**Work order:** After locating the line that contains "27 Online Reseller Business Ideas (72, 2063)" in the data below, set down exactly that line and each one after it through the line that contains "Toys & Collectibles (19, 2292)", and nothing more.

**Excerpted records:**
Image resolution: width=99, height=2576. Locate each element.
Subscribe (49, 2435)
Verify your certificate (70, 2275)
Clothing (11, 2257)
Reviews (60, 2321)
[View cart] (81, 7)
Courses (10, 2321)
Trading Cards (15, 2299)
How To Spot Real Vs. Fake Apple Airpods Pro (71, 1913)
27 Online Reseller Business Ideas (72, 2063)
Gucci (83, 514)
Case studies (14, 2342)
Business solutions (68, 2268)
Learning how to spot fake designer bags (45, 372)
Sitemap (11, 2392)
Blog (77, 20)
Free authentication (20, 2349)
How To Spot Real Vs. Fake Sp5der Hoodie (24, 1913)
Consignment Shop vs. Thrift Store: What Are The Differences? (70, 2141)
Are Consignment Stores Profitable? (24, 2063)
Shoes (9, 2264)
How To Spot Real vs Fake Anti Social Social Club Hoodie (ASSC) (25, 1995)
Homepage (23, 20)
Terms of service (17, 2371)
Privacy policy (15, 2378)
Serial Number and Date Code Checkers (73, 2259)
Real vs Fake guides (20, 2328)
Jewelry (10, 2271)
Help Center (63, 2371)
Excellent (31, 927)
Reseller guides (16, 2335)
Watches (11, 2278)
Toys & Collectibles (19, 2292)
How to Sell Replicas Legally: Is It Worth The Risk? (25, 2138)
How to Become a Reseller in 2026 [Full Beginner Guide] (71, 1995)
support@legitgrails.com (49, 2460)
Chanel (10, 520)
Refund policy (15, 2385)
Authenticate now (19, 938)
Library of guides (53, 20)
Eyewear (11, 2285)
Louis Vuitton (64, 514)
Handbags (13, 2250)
==
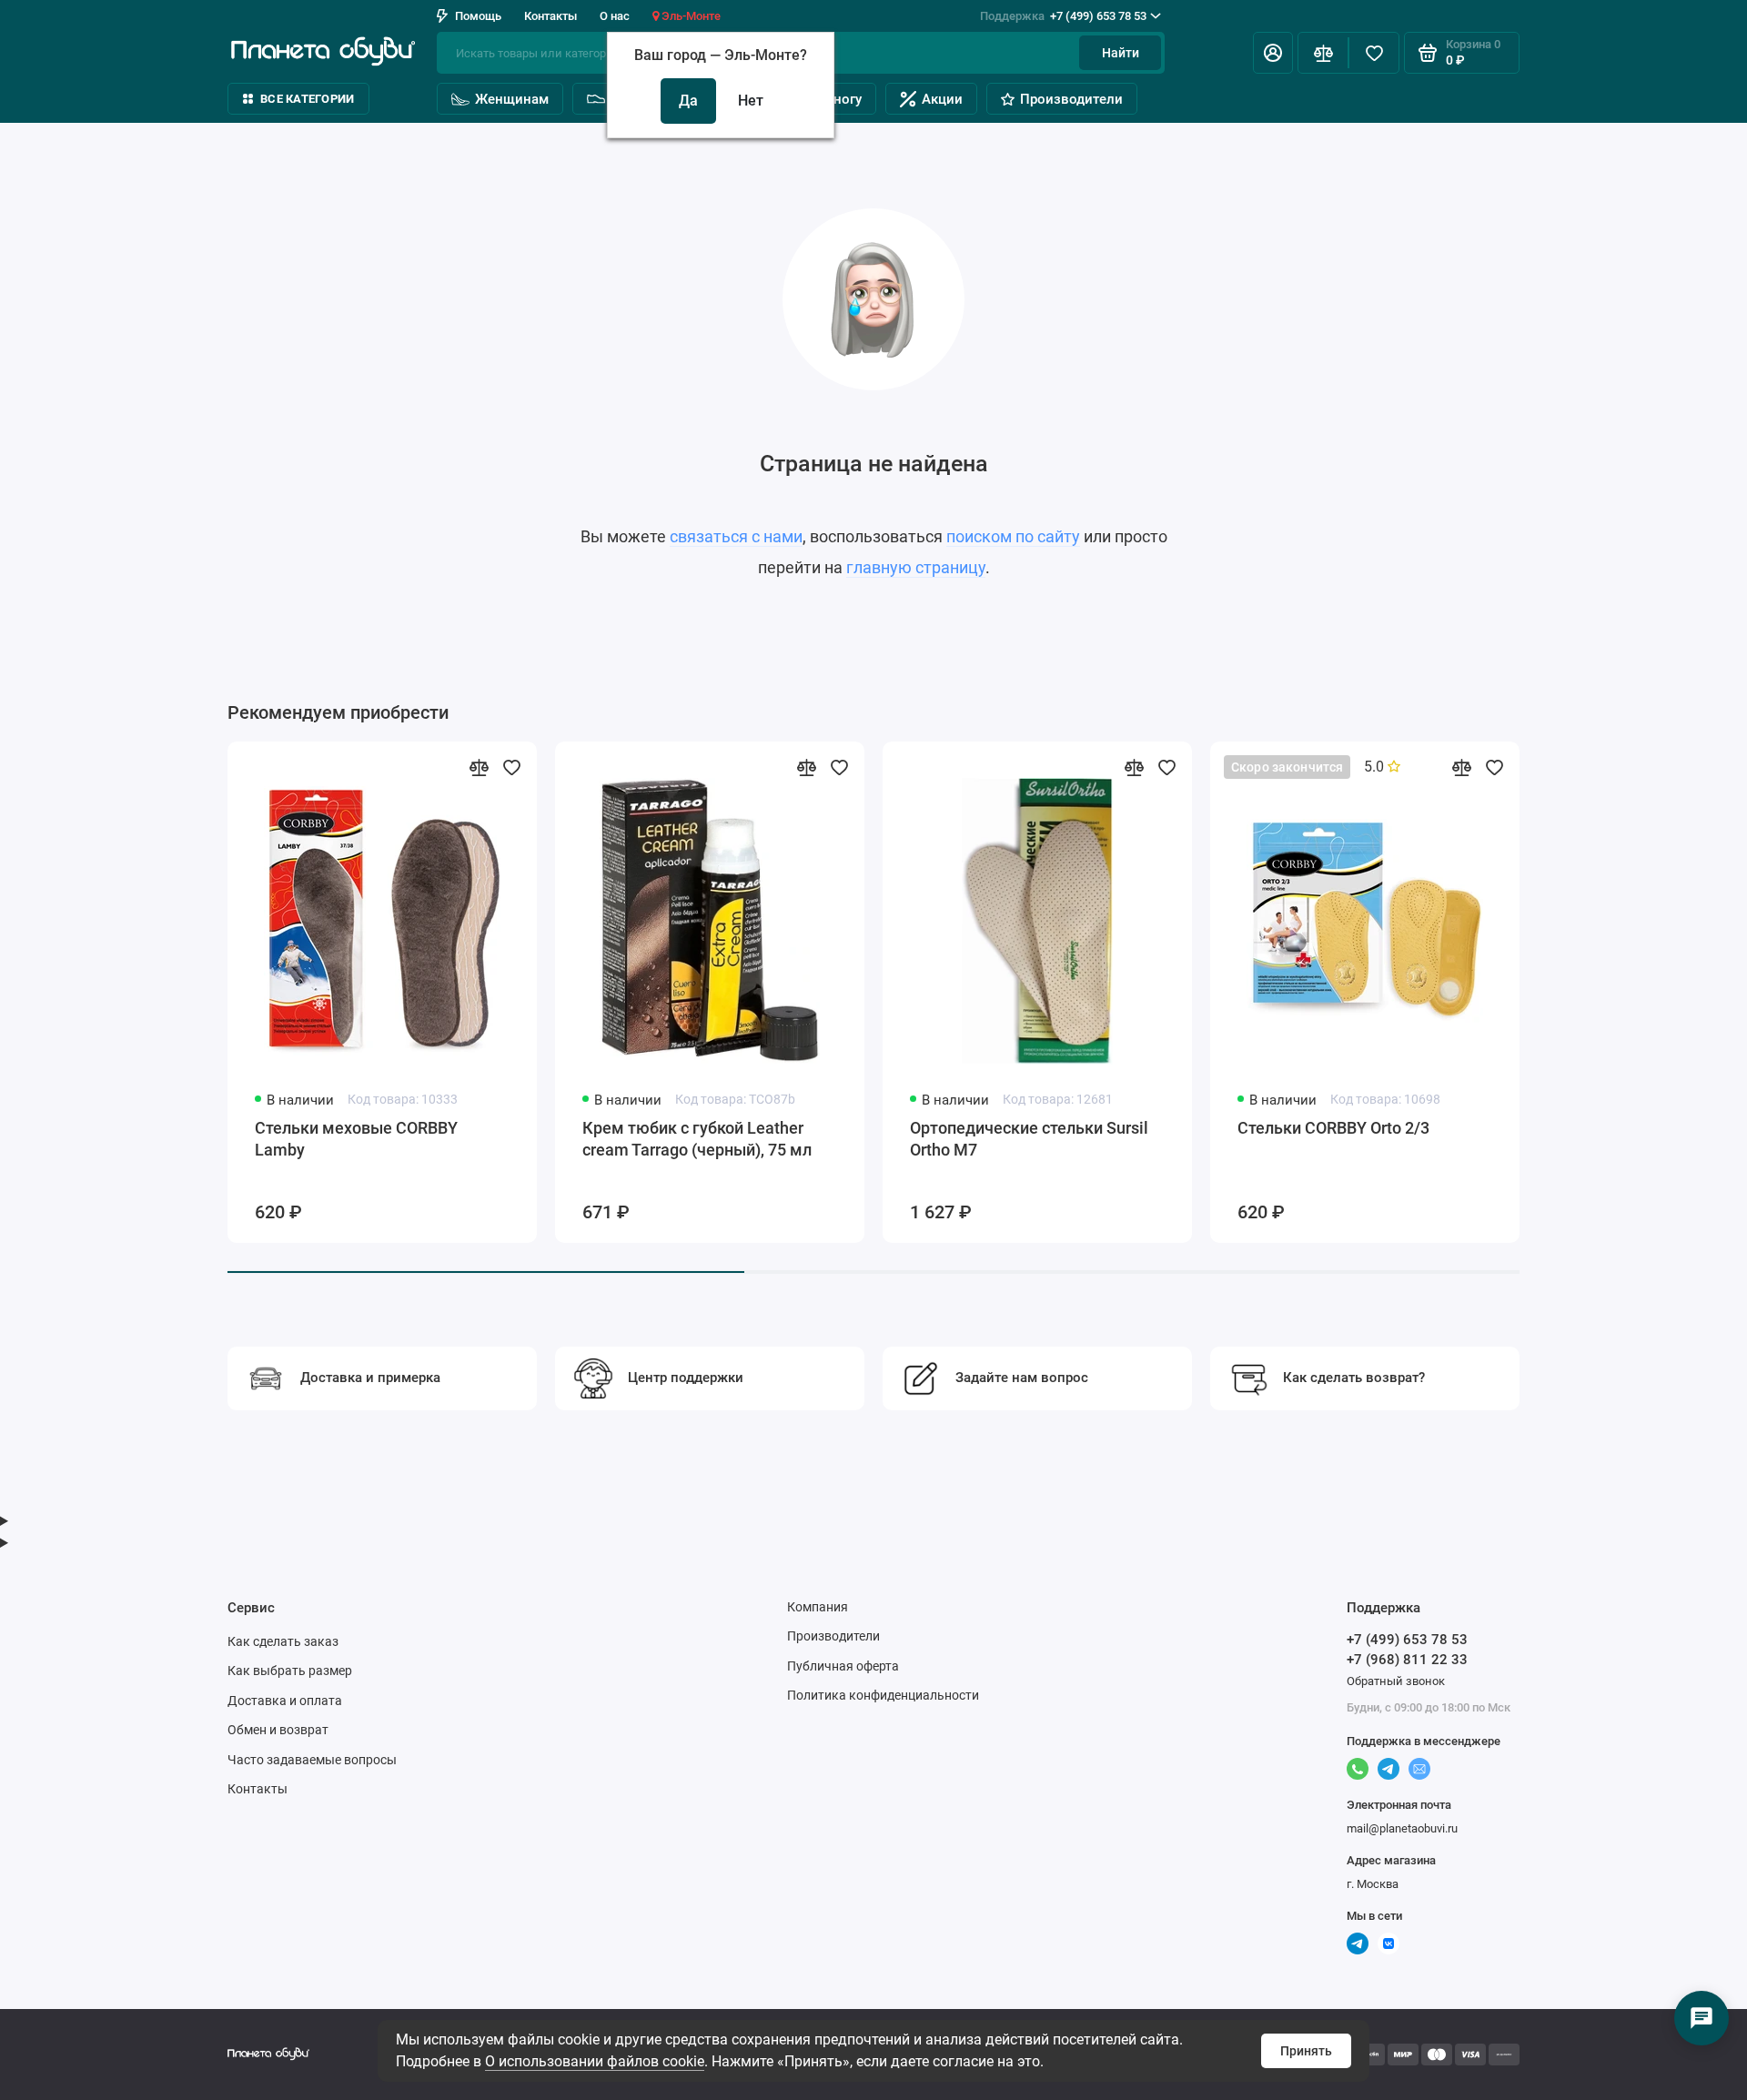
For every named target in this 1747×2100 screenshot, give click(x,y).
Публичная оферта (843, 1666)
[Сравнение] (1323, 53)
...
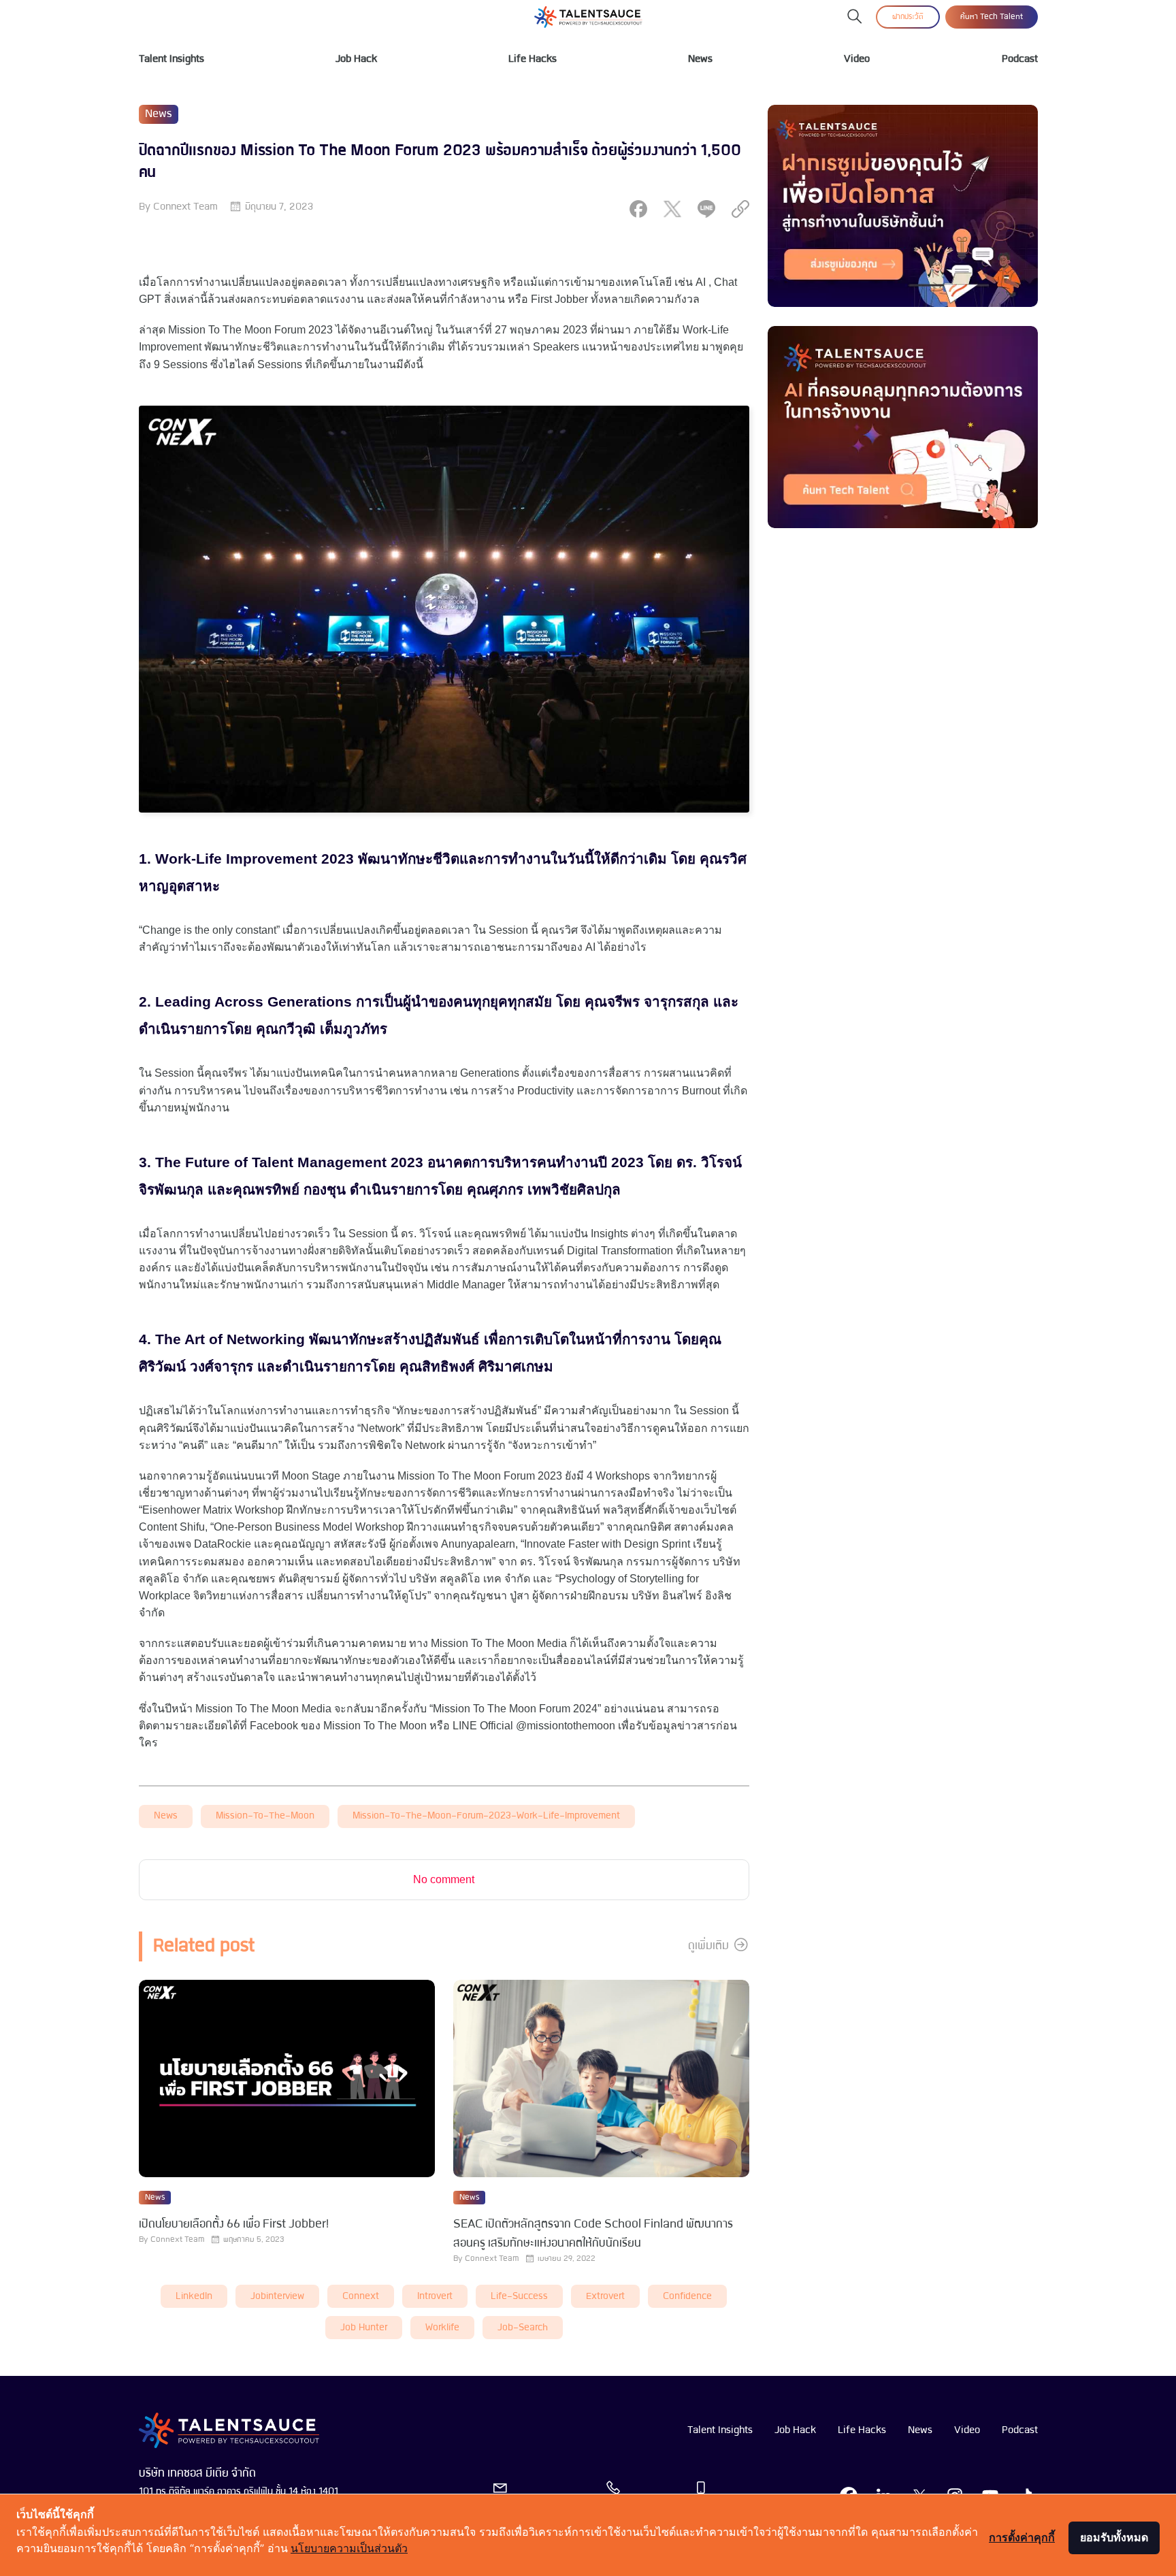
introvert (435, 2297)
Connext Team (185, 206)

**Reply to the task:**
27 Online Reseller Business Ideas (72, 2063)
Gucci (83, 514)
Case studies (14, 2342)
Business solutions (68, 2268)
Learning how to spot fake designer bags (45, 372)
Sitemap (11, 2392)
Blog (77, 20)
Free authentication (20, 2349)
How To Spot Real Vs. Fake Sp5der Hoodie (24, 1913)
Consignment Shop vs. Thrift Store: What Are The Differences? (70, 2141)
Are Consignment Stores Profitable? (24, 2063)
Shoes (9, 2264)
How To Spot Real vs Fake Anti Social Social Club Hoodie (ASSC) (25, 1995)
Homepage (23, 20)
Terms of service (17, 2371)
Privacy policy (15, 2378)
Serial Number and Date Code Checkers (73, 2259)
Real vs Fake guides (20, 2328)
Jewelry (10, 2271)
Help Center (63, 2371)
Excellent (31, 927)
Reseller guides (16, 2335)
Watches (11, 2278)
Toys & Collectibles (19, 2292)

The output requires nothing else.